Önüme dönüp dağılan dikkatim için üzülerek ayağa kalktım. Eşyalarımı toplayıp çantama tıktım ve valizlerimden aldığım bordo renkli kabanımı üzerime geçirdim. Çantamı sırtıma takıp kafeden çıkmak için arkamı döndüğümde kızgın suratıyla bana doğru yürüyen bir adam gördüm. Görmek istemezdim ama işte, insanın istemediği ot burnunun dibinde biterdi. O da öyleydi. İstenmiyordu ama her zaman orda bir yerlerdeydi. Karşıma çıkmak için bekliyordu.

Acaba gerçekten öyle miydi?

" Ailenden herhangi biri ile konuştun mu? "

" Hayır. Bu sefer ne olmuş? "

" Akşam yemeğe gidiyoruz.

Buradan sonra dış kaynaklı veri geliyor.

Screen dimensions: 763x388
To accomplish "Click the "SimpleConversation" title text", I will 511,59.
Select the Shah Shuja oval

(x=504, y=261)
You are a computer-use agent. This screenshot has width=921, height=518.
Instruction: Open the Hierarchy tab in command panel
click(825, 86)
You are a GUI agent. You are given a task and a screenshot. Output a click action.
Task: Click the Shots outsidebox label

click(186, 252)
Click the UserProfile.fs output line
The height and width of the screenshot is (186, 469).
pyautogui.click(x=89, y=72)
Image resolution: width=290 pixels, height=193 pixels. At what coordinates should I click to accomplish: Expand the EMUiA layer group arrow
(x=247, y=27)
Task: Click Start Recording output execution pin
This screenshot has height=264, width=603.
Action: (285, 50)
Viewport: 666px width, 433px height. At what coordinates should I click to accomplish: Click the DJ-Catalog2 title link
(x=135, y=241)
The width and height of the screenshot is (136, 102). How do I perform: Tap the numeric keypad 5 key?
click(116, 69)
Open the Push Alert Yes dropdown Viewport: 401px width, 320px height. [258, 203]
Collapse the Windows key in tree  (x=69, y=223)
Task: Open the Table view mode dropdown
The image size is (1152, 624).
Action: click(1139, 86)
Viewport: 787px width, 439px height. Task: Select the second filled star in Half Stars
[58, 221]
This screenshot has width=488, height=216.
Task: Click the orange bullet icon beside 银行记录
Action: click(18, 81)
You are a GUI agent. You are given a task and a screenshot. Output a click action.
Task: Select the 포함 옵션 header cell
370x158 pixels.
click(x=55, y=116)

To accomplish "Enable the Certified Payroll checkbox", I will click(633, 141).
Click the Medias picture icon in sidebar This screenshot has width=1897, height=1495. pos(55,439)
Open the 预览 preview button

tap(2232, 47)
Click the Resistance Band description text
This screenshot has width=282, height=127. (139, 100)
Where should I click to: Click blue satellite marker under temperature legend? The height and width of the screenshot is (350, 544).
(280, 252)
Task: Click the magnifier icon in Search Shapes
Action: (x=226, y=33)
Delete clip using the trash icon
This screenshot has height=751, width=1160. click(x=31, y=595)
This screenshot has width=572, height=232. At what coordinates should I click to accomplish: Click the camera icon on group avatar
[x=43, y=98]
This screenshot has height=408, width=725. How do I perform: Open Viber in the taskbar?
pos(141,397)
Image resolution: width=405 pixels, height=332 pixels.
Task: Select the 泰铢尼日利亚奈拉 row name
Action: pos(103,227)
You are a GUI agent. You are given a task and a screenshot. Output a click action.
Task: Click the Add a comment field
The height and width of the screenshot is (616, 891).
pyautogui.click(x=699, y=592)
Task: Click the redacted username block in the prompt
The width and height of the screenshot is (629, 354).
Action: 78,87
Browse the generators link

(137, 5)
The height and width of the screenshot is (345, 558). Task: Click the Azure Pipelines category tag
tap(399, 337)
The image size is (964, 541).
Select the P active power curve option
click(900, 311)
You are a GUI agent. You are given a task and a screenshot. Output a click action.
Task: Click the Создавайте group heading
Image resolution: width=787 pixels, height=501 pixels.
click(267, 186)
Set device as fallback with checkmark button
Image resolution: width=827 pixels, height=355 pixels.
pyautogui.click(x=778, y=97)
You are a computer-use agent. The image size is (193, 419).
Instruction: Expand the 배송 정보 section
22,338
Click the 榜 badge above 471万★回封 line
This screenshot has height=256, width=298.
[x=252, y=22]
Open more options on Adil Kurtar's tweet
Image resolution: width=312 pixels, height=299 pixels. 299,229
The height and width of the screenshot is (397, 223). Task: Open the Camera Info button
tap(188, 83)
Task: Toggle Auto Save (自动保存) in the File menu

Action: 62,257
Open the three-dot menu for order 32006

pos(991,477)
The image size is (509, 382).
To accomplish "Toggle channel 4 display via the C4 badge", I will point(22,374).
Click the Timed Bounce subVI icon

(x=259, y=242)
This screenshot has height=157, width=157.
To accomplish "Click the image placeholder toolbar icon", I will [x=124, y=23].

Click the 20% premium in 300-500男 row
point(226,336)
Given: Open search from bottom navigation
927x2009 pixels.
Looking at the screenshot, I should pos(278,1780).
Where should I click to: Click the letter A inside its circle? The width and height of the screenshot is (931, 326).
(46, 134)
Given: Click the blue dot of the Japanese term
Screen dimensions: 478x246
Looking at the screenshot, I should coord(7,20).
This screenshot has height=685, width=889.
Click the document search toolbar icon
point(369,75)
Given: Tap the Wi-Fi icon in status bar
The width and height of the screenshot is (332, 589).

Nişan yemeğine. " Uzayan kahküllerimi kulağımın arkasına sıkıştırdım ve aklımda ki güzel fikri ona sunmak için gülümsedim.

" Aklımda güzel bir fikir var. "

" Nişana gitmemekse unut bunu. "

" Hayır, sadece. " Başımı yana eğip ciddi yüzüne baktım. Ona pembe çok yakışıcaktı.

" İddiaya girelim mi? "

🌸

Üzerimde ki siyah elibiseyi düzeltip el çantamı aldım ve odamdan çıktım. V kesim eteği ve omuzlarını açık bırakan omuzdan bağlı yakasıyla düz ve sade bir elbiseydi üstümde ki. Arka kısmında iplerden çaprazalar vardı. Saçlarımı Rosie örerek dağınık bir topuz yapmıştı. Uzayan kahküllerim yüzümün önündeydi. Yanaklarıma hafif bir allık sürülmüştü ve dudaklarım kıpkırmızıydı. Ayağımda ki bantlı topukluların sesini duyan herkes anında salondan çıkıp araya dolmuştu. Sooyoung eliyle ağzını kapatırken, Yerim saçlarını savura savura Sooyoung'u dövüp çığlık atıyordu.

" Çok güzel olmuş, çok güzel olmuş, çok güzel olmuş. " Rosie kahkaha atarak odamdan çıktığında utanarak başımı aşağı eğmiştim.